Marlow patiently listened to my explanation of the controversy, chuckled lightly, then had her own, awe-inspiring Imperator Furiosa moment.
“I think it’s fantastic that women have role models in the media, women who we can look to as strong characters,” Marlow said. “I love to hear the stories of butt-kicking. The only story line shouldn’t be about women being saved. We can be participants in our own rescue. Now I’m going to have to go see the movie.”
That’s probably not necessary. In a way, Marlow has navigated her own fury road: She’s achieved a leadership position in an industry that is still largely male-dominated. In a March 2015 article in the Huffington Post, writer Emily Peck reported that only 26 percent of America’s computing jobs are held by women—a number that’s dropped from 35 percent in 1990. Other STEM (science, technology, engineering and mathematics) professions are faring better, Peck said—for example, more than half of America’s biological scientists are women.
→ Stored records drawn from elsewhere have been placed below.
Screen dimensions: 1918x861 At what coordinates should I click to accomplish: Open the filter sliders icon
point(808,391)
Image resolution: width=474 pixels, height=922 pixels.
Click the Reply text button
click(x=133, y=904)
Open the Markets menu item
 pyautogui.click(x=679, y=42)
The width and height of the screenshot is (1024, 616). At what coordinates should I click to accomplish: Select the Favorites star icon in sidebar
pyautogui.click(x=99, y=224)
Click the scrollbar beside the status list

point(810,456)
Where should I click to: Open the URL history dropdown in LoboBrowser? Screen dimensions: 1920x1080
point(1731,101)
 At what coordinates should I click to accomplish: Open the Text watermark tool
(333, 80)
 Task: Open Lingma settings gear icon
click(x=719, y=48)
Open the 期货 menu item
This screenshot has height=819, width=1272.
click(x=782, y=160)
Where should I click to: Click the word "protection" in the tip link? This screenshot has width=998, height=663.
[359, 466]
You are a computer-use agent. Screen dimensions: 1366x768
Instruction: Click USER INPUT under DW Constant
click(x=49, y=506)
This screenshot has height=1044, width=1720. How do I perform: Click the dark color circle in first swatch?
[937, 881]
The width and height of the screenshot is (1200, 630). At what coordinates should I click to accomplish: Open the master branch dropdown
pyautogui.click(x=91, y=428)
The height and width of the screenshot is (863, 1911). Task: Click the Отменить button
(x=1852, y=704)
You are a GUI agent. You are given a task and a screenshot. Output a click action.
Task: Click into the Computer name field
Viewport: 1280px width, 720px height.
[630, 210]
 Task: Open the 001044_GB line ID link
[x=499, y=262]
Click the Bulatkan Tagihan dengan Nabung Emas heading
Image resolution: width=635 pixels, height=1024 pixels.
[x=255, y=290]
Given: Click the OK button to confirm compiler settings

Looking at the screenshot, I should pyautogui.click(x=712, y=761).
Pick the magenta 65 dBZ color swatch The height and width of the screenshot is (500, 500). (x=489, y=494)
And things are scarcely better in Australia: According to an editorial that Marlow herself wrote for Australian Financial Review last March, only one in four key management personnel in Australia is female. “Even in the boardroom–where representation has mercifully picked up from a tragically low base–men still account for four in five directorships,” she wrote.
Though some decisive forward strides have been made these past few years, the tech industry—indeed, the entire business world—still has a blind spot where gender equality is concerned. And Marlow has successfully piloted a steadfast course right into the heart of it. Forget Imperator Furiosa: I want to know where this warrior of the wasteland came from, and ride along with her caravan for a bit.